#### Set problem:
Locate each line in the rows below that contains the string "checkbox", treating uppercase and lowercase as different, and copy those lines.

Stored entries
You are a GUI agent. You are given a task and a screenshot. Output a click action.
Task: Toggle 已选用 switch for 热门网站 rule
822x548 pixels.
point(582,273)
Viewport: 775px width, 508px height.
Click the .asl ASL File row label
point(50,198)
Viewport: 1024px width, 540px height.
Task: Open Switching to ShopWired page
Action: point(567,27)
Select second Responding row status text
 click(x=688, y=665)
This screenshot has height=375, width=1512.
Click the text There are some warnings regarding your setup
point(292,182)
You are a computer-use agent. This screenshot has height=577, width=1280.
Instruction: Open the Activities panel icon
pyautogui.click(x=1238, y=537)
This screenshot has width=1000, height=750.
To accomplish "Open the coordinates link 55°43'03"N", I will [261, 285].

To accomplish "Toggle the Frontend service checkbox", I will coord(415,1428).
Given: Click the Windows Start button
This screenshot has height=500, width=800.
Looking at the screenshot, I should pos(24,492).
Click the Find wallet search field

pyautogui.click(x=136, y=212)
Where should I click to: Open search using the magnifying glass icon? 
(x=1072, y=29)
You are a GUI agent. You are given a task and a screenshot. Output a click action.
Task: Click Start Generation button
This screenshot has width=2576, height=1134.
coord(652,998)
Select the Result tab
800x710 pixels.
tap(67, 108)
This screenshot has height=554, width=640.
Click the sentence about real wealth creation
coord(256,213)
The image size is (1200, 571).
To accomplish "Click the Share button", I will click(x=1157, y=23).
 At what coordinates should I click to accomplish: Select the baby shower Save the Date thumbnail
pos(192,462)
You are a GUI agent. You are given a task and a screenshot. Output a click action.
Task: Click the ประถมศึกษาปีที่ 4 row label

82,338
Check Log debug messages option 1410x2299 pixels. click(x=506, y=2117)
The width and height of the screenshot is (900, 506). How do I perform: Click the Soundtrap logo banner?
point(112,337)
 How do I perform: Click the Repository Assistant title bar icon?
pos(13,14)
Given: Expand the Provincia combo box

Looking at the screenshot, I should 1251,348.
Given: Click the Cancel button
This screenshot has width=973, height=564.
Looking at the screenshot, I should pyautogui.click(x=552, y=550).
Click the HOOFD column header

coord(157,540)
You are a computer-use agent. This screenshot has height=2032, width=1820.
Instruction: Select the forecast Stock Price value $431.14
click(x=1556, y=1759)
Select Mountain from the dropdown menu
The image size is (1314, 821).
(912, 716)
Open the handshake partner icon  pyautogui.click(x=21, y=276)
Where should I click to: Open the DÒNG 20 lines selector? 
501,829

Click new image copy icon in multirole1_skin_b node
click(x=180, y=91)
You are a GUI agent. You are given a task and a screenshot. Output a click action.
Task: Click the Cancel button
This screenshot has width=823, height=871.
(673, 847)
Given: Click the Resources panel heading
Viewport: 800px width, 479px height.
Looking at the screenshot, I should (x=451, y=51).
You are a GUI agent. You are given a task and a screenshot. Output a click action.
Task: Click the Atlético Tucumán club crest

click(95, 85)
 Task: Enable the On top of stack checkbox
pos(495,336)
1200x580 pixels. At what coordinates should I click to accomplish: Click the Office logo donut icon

#### Finished answer:
To accomplish "Toggle the Frontend service checkbox", I will coord(415,1428).
 Task: Enable the On top of stack checkbox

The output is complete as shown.